WebmasterWorld Senior Member 10+ Year Member



msnbot currently appears to be broken, in that the various versions can't do proper matching on the User-agent strings in robots.txt. For example, with

User-agent: msnbot/
Disallow: /cgi-bin/

User-agent: *
Disallow: /


msnbot/1.0 will (correctly) index the site (except for the cgi-bin directory path), but msnbot-media still continues to try to fetch pages, despite the fact that a "/" does not follow "msnbot" in msnbot-media/1.0's user-agent string and it therefore should disregard the "User-agent" msnbot/" record and instead obey the "User-agent: *" catch-all at the end of the file. I have reported this problem to the MSNbot team, but they have been unresponsive.

The take-home message is that msnbot is still a bit fragile, and you must make sure your robots.txt and robots meta data is 100% correct. Otherwise, who knows what they might do.
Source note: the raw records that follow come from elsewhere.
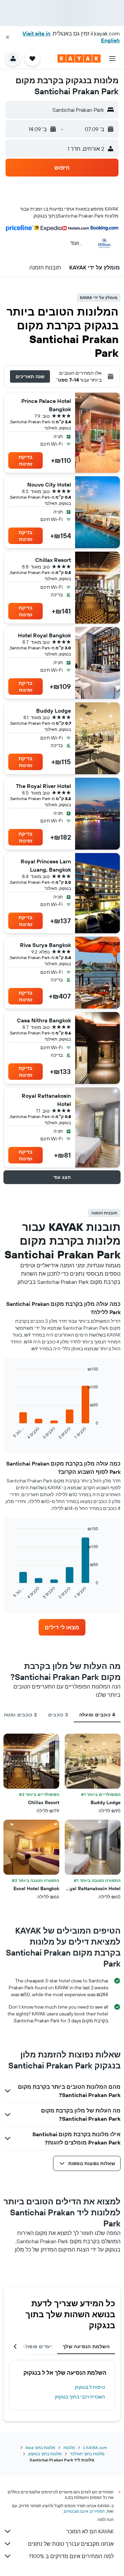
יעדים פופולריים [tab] (34, 2346)
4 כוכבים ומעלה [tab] (97, 1715)
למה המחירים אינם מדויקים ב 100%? (71, 2556)
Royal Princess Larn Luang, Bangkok (46, 865)
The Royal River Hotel (43, 786)
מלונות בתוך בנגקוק (45, 2453)
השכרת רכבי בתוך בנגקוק (80, 2397)
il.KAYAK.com (95, 2447)
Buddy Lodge (53, 710)
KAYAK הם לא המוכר (90, 2531)
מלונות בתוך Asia (40, 2447)
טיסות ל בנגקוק (90, 2387)
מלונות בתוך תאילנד (87, 2453)
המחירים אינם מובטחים (84, 2511)
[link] (62, 1627)
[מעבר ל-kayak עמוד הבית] (79, 58)
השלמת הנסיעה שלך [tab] (86, 2346)
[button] (7, 37)
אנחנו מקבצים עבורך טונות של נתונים (71, 2543)
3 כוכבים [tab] (58, 1715)
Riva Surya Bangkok (45, 944)
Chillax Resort (53, 559)
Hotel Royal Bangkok (44, 635)
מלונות (69, 2447)
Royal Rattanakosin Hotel (46, 1099)
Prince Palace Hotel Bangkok (46, 405)
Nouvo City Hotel (49, 484)
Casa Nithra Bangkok (44, 1020)
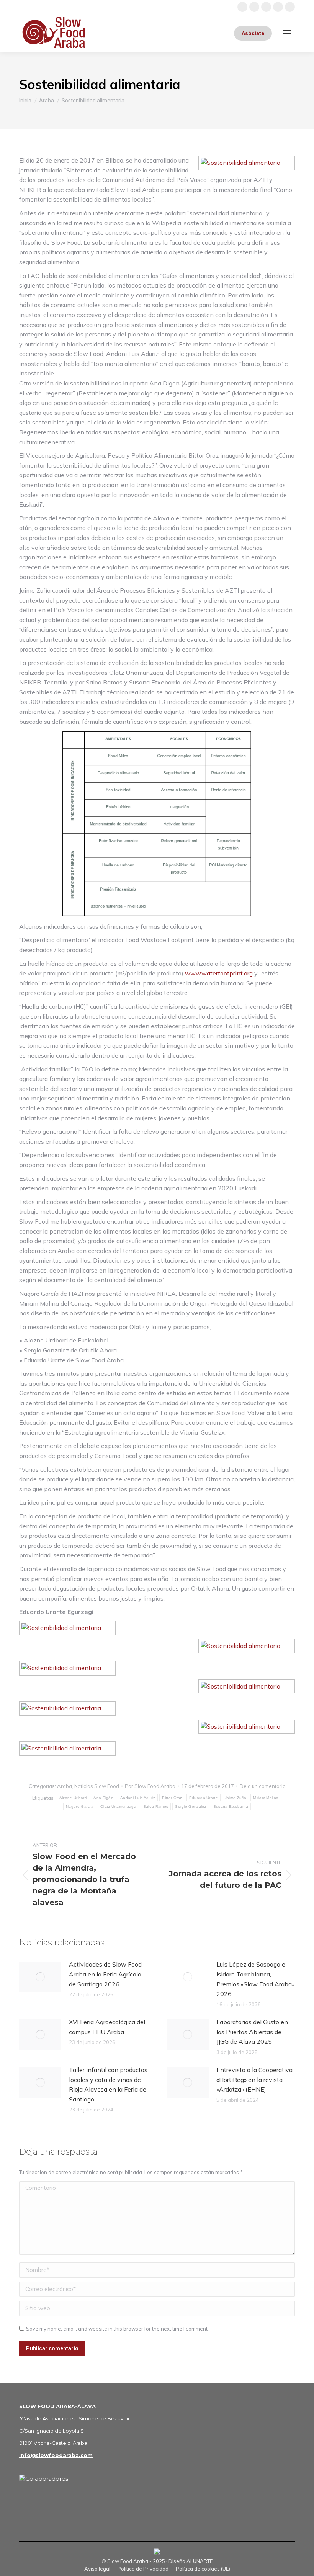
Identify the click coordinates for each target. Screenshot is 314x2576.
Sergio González (190, 1806)
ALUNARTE (199, 2561)
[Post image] (40, 1977)
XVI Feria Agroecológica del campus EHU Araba (107, 2027)
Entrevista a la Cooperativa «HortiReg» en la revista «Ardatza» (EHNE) (254, 2079)
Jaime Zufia (235, 1798)
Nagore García (79, 1806)
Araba (64, 1786)
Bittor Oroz (172, 1798)
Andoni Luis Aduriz (137, 1798)
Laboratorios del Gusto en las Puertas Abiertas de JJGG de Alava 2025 (252, 2031)
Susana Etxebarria (230, 1806)
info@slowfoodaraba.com (56, 2455)
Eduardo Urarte (203, 1798)
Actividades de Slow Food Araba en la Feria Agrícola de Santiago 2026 (105, 1974)
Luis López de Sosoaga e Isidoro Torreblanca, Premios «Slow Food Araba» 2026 (255, 1978)
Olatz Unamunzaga (118, 1806)
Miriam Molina (265, 1798)
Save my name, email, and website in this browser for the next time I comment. (117, 2329)
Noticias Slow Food (96, 1786)
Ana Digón (103, 1798)
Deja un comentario (263, 1786)
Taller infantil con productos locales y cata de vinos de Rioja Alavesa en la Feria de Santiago (108, 2084)
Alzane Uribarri (73, 1798)
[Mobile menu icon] (287, 33)
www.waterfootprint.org (219, 973)
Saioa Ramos (155, 1806)
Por (150, 1786)
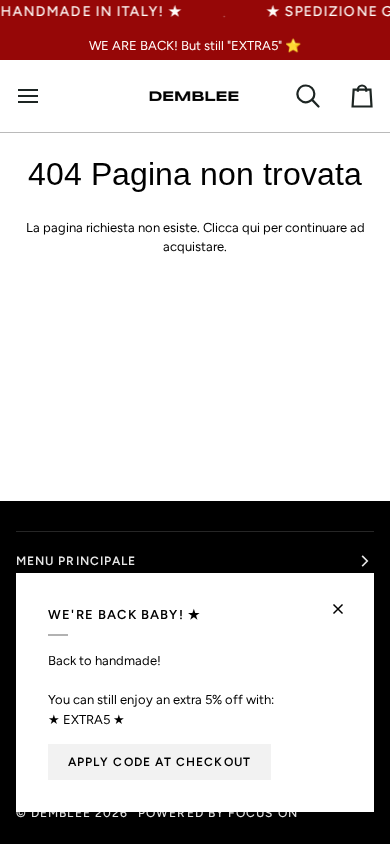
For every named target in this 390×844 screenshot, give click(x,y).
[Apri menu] (36, 96)
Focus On (263, 813)
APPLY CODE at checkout (159, 762)
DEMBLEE (61, 813)
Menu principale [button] (76, 561)
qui (251, 227)
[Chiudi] (346, 600)
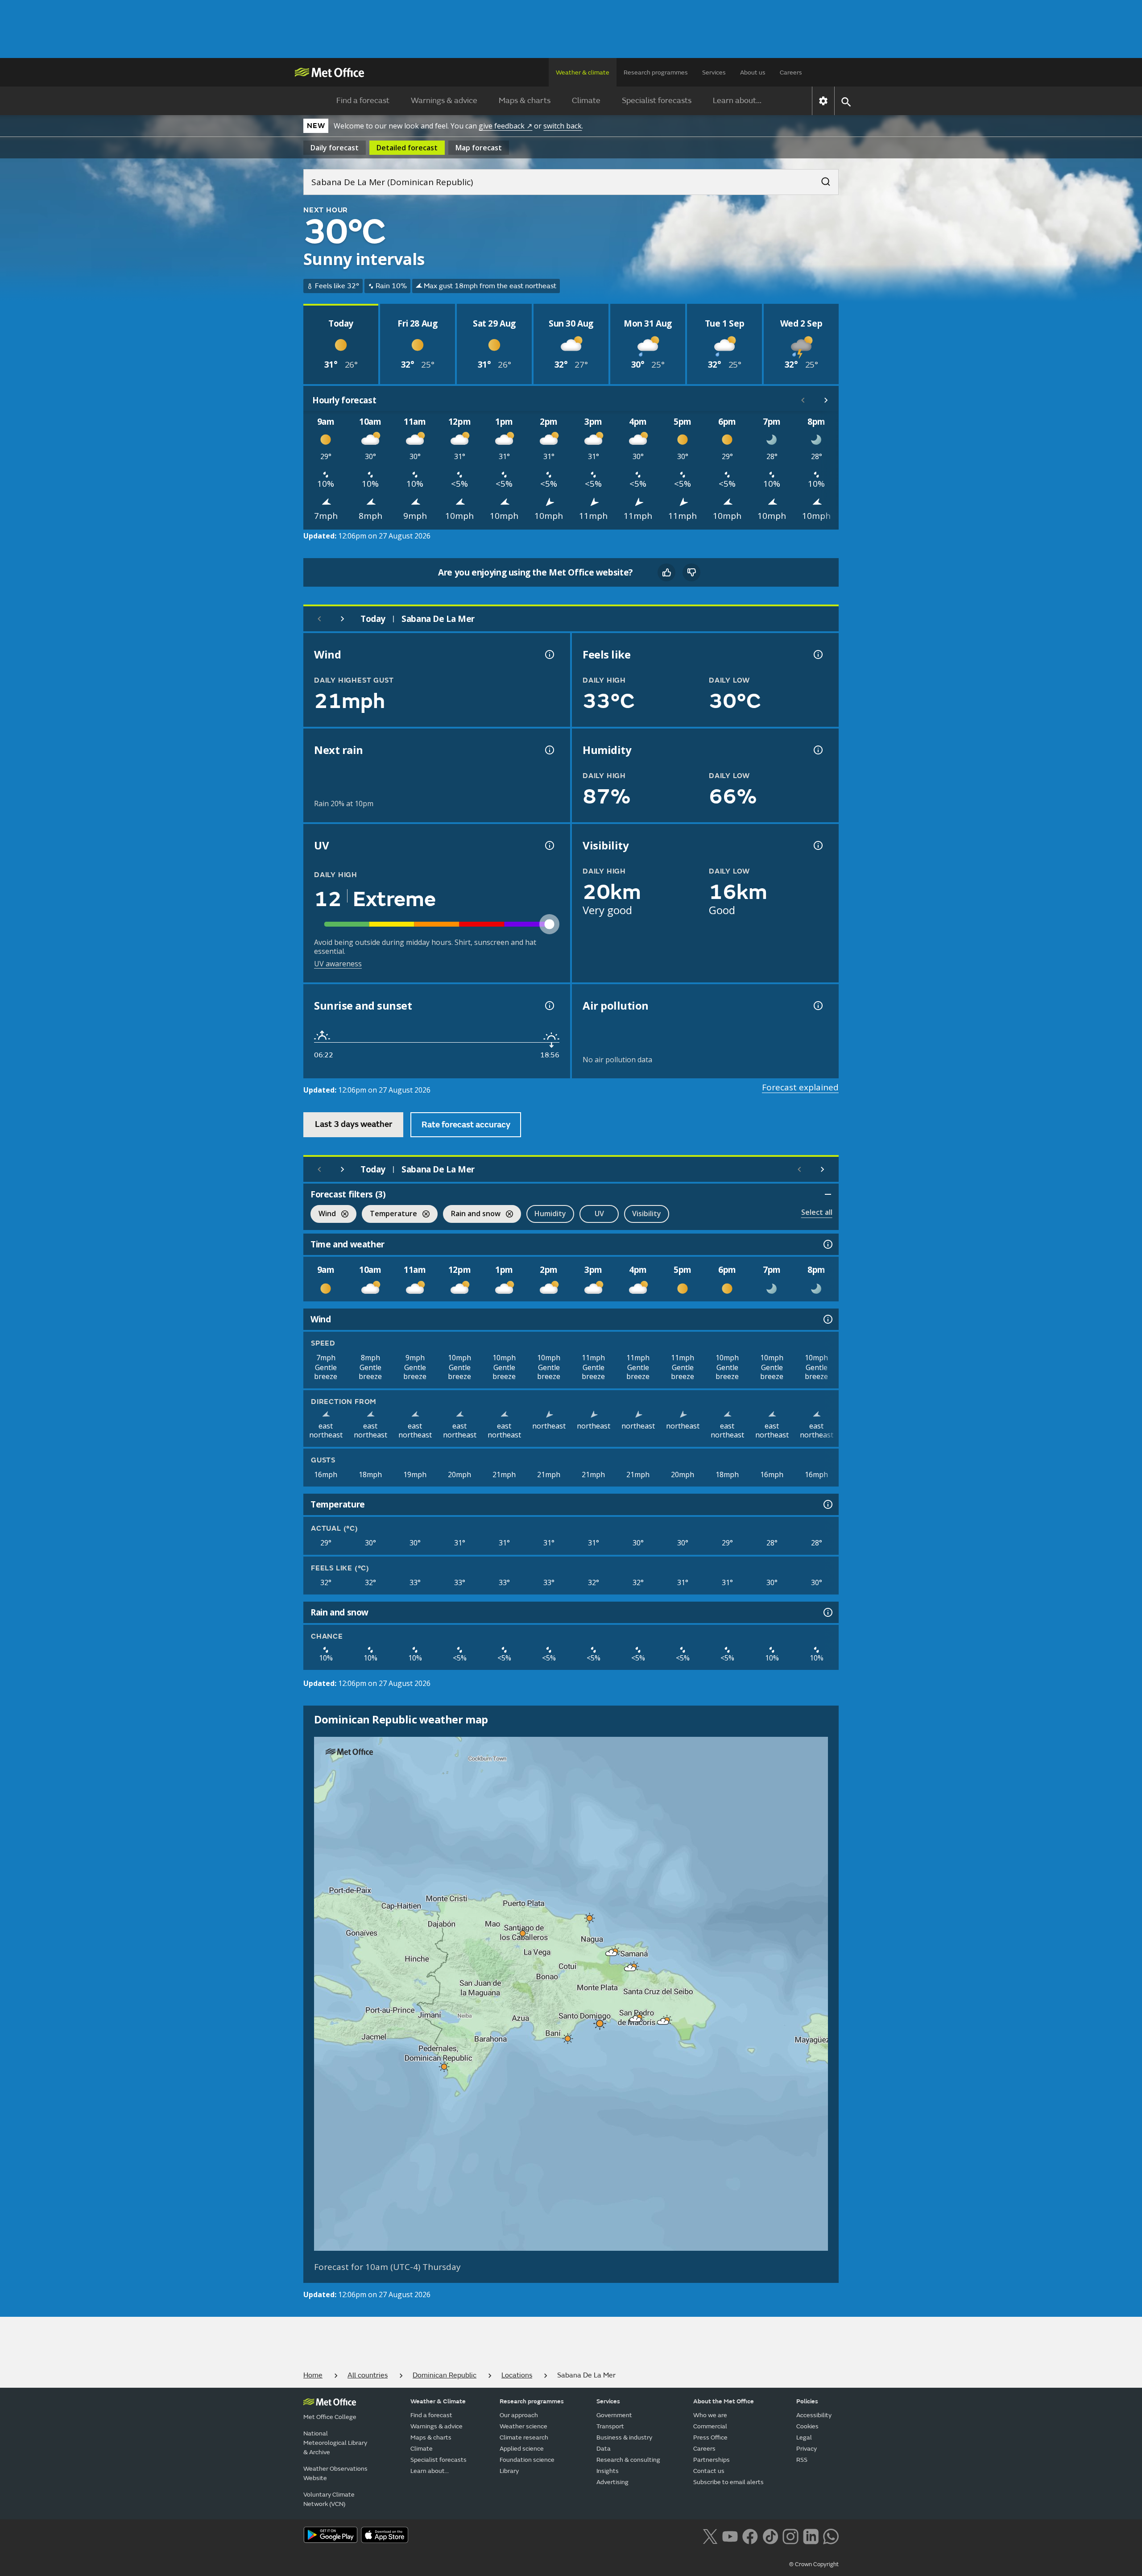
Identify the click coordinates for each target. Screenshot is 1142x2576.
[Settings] (823, 101)
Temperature (389, 1215)
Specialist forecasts (656, 100)
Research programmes (656, 72)
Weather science (523, 2426)
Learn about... (737, 100)
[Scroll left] (803, 400)
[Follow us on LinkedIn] (811, 2535)
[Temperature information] (827, 1504)
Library (509, 2471)
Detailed (407, 148)
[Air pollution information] (817, 1005)
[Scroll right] (826, 400)
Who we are (710, 2415)
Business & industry (624, 2437)
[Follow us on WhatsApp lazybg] (831, 2535)
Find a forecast (362, 100)
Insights (607, 2471)
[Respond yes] (666, 572)
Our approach (519, 2415)
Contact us (708, 2471)
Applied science (522, 2448)
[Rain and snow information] (827, 1612)
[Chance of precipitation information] (548, 750)
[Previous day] (319, 619)
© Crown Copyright (814, 2564)
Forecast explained (800, 1087)
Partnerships (711, 2460)
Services (714, 72)
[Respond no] (691, 572)
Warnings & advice (444, 100)
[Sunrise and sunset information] (548, 1005)
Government (614, 2415)
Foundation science (527, 2460)
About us (752, 72)
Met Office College (329, 2417)
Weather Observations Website (335, 2473)
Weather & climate (582, 72)
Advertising (612, 2482)
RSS (801, 2460)
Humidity (550, 1213)
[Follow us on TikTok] (770, 2535)
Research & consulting (628, 2460)
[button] (590, 1918)
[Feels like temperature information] (817, 654)
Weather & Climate (438, 2401)
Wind (323, 1215)
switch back (562, 126)
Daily (334, 148)
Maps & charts (524, 100)
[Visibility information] (817, 845)
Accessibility (814, 2415)
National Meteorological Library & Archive (335, 2443)
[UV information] (548, 845)
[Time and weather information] (827, 1244)
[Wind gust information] (548, 654)
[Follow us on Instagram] (790, 2535)
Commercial (710, 2426)
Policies (807, 2401)
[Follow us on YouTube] (730, 2535)
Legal (804, 2437)
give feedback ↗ (505, 126)
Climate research (524, 2437)
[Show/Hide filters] (828, 1194)
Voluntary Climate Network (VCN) (329, 2499)
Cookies (807, 2426)
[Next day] (343, 619)
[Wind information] (827, 1319)
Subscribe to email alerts (728, 2482)
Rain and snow (472, 1215)
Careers (791, 72)
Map (478, 148)
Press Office (710, 2437)
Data (603, 2448)
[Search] (821, 179)
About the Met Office (723, 2401)
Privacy (806, 2448)
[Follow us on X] (710, 2535)
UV (599, 1213)
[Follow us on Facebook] (750, 2535)
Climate (586, 100)
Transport (610, 2426)
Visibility (646, 1213)
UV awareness (338, 964)
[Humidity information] (817, 750)
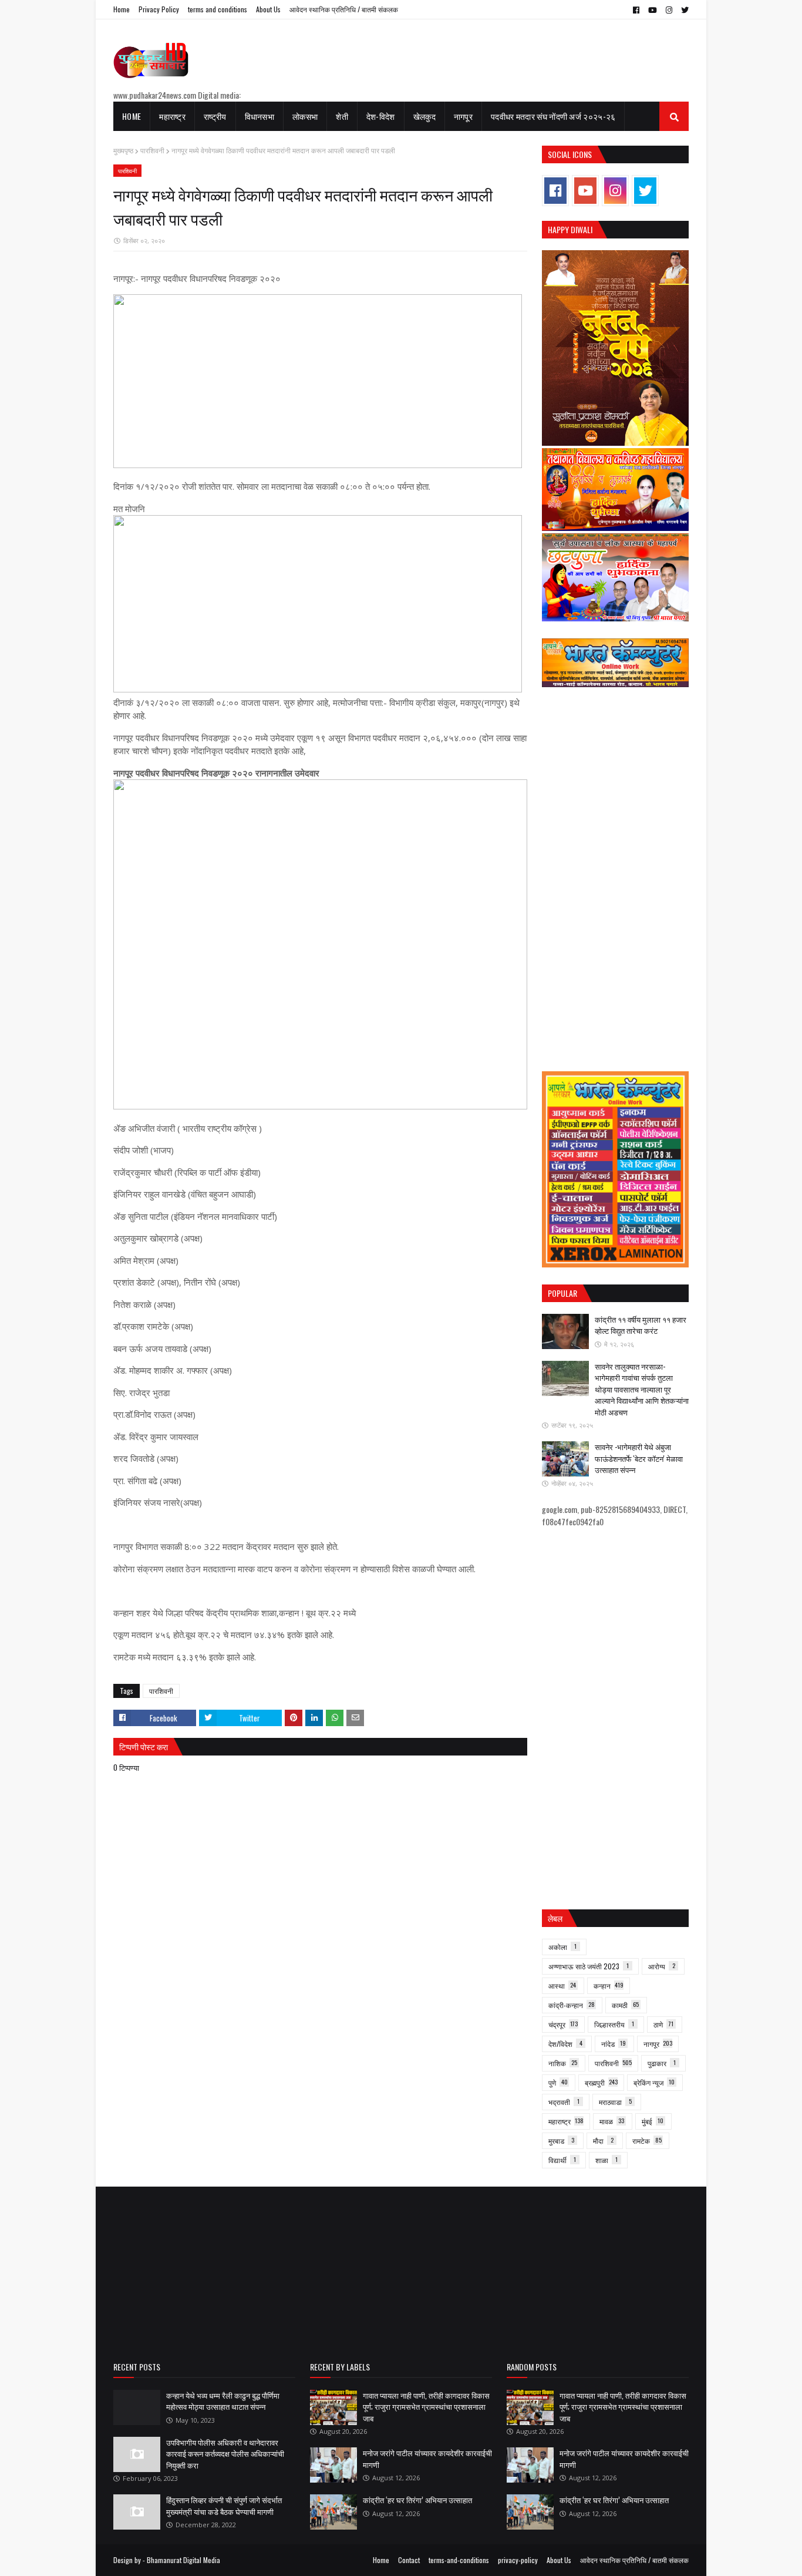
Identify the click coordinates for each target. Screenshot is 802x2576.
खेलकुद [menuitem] (424, 116)
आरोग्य (661, 1966)
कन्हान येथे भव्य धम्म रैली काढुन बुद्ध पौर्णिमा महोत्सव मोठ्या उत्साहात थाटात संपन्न (222, 2401)
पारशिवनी (152, 151)
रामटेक (647, 2140)
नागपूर (657, 2044)
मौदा (603, 2140)
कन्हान (609, 1985)
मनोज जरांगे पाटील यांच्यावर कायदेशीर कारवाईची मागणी (427, 2458)
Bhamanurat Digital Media (183, 2560)
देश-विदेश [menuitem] (380, 116)
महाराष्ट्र (566, 2121)
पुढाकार (662, 2063)
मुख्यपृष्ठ (123, 151)
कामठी (625, 2005)
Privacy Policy (159, 9)
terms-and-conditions (459, 2560)
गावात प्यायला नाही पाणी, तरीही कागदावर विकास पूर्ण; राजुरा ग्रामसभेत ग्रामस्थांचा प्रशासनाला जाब (426, 2406)
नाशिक (562, 2063)
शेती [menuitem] (342, 116)
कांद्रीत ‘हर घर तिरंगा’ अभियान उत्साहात (417, 2500)
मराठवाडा (615, 2102)
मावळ (611, 2121)
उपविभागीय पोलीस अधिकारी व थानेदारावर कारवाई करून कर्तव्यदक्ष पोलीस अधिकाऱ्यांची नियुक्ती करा (225, 2453)
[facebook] (636, 10)
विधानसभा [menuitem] (260, 116)
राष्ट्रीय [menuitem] (215, 116)
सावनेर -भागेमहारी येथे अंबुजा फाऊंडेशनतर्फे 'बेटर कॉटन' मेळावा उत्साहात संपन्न (639, 1458)
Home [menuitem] (131, 116)
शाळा (606, 2160)
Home (121, 9)
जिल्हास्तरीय (614, 2024)
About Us (268, 9)
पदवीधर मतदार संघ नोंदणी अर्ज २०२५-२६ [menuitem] (553, 116)
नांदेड (613, 2044)
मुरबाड (561, 2140)
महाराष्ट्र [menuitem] (172, 116)
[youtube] (652, 10)
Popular (562, 1293)
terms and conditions (217, 9)
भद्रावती (563, 2102)
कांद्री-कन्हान (571, 2005)
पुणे (558, 2082)
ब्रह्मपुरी (601, 2082)
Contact (409, 2560)
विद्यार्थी (562, 2160)
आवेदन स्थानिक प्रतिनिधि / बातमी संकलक (343, 9)
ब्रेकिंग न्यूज (654, 2082)
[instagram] (669, 10)
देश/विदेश (565, 2044)
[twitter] (683, 10)
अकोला (562, 1947)
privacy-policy (518, 2560)
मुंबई (652, 2121)
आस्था (562, 1985)
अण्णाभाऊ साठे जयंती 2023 (588, 1966)
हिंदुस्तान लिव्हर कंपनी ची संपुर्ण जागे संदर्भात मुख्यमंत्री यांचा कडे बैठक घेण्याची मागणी (224, 2505)
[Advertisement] (615, 880)
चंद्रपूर (563, 2024)
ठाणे (663, 2024)
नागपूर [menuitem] (463, 116)
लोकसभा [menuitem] (305, 116)
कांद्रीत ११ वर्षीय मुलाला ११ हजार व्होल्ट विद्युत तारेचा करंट (640, 1325)
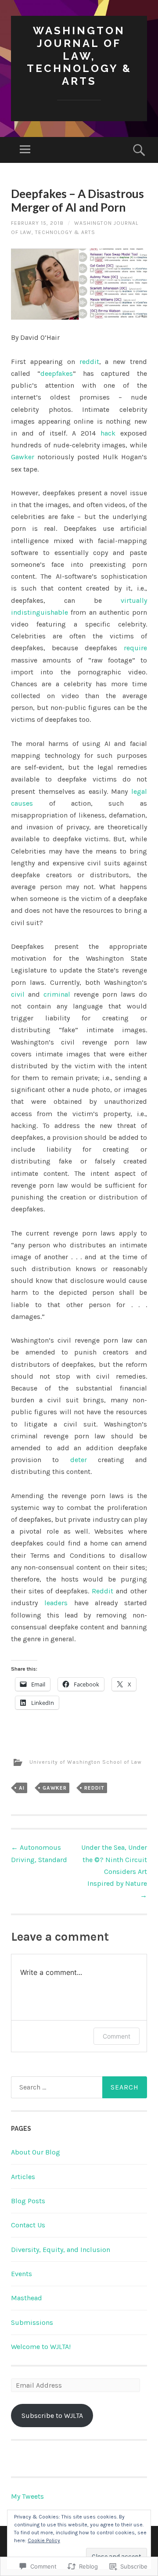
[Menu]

Although goodroi is correct about your not needing the "index,follow" or "all" robots meta data, the attribute combination you included was incorrect. Considering only the "index" and "follow" attributes, the following are the correct combinations:

<meta name="robots" content="index,follow"> ----- (default robot behavior, so redundant)
<meta name="robots" content="all"> -------------- (equivalent to the above, so redundant)
<meta name="robots" content="index,nofollow"> --- (index this page, but do not follow the links)
<meta name="robots" content="noindex,follow"> --- (do not index this page, but follow the links
<meta name="robots" content="noindex,nofollow"> - (do not index this page or follow the links)
<meta name="robots" content="none"> ------------- (equivalent to "noindex,nofollow")

Jim

pemba76

4:34 am on Nov 24, 2006 (gmt 0)

10+ Year Member



Hi Jim
Well after i made the changes to the meta tags (removed them) and appended images with "/" in the robots.txt file, i have seen a major change in my logs. There has been a huge indexing done by gbot and yslurp. Though there has been no visit by msnbot yet, i hope it does visit soon.
By the way i know what msnbot is but what is this msnbot-media all about. Plus do u suggest that i should put in User Agent in the robots.txt file individually or will the "*" do the work for msn too.

Thanks
Pemba

pemba76

4:54 am on Nov 24, 2006 (gmt 0)

10+ Year Member



just checked the logs again.....:(
65.55.212.166 - - [23/Nov/2006:13:05:05 -0600] "GET /robots.txt HTTP/1.0" 200 489 "-" "msnbot-media/1.0 (+http://search.msn.com/msnbot.htm)"
65.55.212.166 - - [23/Nov/2006:13:05:07 -0600] "GET / HTTP/1.0" 200 178700 "-" "msnbot-media/1.0 (+http://search.msn.com/msnbot.htm)"

And the there was no trace of msnbot.
Seems like they dont like my robots.txt file!

pemba76

12:13 pm on Nov 28, 2006 (gmt 0)

10+ Year Member



hey guys,
my homepage is in the msn index today. shows the cache date as 27/nov. Any more advices for the inner pages?